I motivi sono quelli elencati prima (ma altri se ne potrebbero inserire), cui va aggiunta una riflessione di fondo finora poco sviscerata perché data per scontata e non lo è. Per decenni noi europei – italiani in primis – siamo vissuti nella bambagia della sicurezza assicurata dagli Usa e dalla Nato, accompagnata dai voli pindarici garantiti dalle ideologie: l’America patria delle libertà da un lato, l’Urss paradiso della classe operaia e della giustizia sociale dall’altro. Il crollo del comunismo e quello delle Torri Gemelle hanno cambiato tutto. È mutato lo scenario geopolitico, di conseguenza alleanze e collocazione internazionale sono tornate priorità. Ma per fare cosa e con quali obiettivi?

Qui da noi abbiamo avuto governi che hanno non colloquiato – che è obbligatorio – bensì civettato con la Cina: atteggiamento assai più scivoloso. E sono in campo capipartito che non nascondono simpatie per Putin, mentre la presidente del Consiglio mantiene un solido legame con Orbán, a sua volta vessillifero degli interessi del Cremlino. La domanda è semplice: può esistere una politica estera italiana scissa dagli Usa, dalla Nato e dalla Ue? Anche la risposta lo è: no. E non soltanto per ragion di opportunità o di convenienza, che pure contano, quanto perché qualunque scelta di politica estera non può non coniugarsi con la difesa di alcuni valori fondanti: nel nostro caso quelli occidentali o, se si preferisce, liberal-democratici.
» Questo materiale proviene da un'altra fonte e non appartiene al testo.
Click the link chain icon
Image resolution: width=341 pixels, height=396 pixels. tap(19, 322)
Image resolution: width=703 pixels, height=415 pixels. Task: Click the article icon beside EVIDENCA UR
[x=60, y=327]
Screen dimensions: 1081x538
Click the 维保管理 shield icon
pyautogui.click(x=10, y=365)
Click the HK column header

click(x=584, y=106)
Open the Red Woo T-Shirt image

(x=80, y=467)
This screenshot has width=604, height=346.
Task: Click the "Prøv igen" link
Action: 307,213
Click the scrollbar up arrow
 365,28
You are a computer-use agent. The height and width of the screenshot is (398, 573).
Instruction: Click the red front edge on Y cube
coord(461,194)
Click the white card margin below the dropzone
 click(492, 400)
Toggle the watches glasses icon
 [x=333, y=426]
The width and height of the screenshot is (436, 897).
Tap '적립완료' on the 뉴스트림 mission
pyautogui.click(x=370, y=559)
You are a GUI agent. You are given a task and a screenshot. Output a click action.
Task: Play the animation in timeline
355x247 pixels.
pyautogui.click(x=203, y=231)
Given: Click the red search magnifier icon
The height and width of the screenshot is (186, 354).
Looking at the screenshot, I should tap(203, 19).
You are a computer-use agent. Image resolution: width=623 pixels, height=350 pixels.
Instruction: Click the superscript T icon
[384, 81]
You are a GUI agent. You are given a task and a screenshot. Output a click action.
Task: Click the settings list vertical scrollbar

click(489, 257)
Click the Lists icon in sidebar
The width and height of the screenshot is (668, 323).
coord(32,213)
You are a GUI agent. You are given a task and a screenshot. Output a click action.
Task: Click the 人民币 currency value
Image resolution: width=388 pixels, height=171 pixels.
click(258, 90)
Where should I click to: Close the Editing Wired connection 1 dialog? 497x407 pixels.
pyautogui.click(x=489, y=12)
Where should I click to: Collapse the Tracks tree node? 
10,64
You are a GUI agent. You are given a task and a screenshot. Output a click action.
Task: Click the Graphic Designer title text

Facciamo un esempio. Il Mediterraneo rappresenterà l’1% della superficie marina del pianeta ma in esso circola circa un quinto del traffico marittimo mondiale e tra il 15 e il 18% di quello digitale. È evidente che la nostra collocazione geografica ci fa diventare un asset strategico. Possiamo sfruttare questo patrimonio giocando a rimpiattino con Est e Ovest? No, non possiamo. Perché un pezzo tutt’altro che trascurabile della civiltà è nato e cresciuto su queste sponde; perché se non teniamo cari e tuteliamo i valori della democrazia – libere elezioni, liberi partiti, libera stampa, separazione tra potere legislativo, giudiziario ed esecutivo – le nostre potenzialità finirebbero al servizio di regimi autoritari estranei alla nostra cultura e ai nostri interessi.

Troppo spesso questo aspetto viene messo fra parentesi, quasi fosse un orpello rispetto ad altre esigenze: di sicurezza militare, energetica, alimentare. Eppure senza la democrazia tutte quelle necessità finirebbero per essere fagocitate da ben altri interessi e priorità. L’immigrazione clandestina è un problema che preoccupa tutti i Paesi europei e pochi giorni fa il premier laburista Starmer è venuto in Italia per studiare il Piano Mattei messo a punto dal governo italiano che ha drasticamente ridotto gli arrivi. Due governi di colore opposto che dialogano: è immaginabile che questo avvenga senza istituzioni democratiche salde e riconosciute? L’obiezione è nota: altro che democrazia, siamo vassalli degli Usa. In parte è vero. Ma appunto: ancorati a un Paese che nonostante le sue difficoltà propugna la democrazia. Quale autonomia avremmo se cedessimo alle lusinghe dei regimi autoritari? La realtà è che una politica estera, di qualunque genere, può essere svolta solo in un contesto democratico. Il resto è propaganda.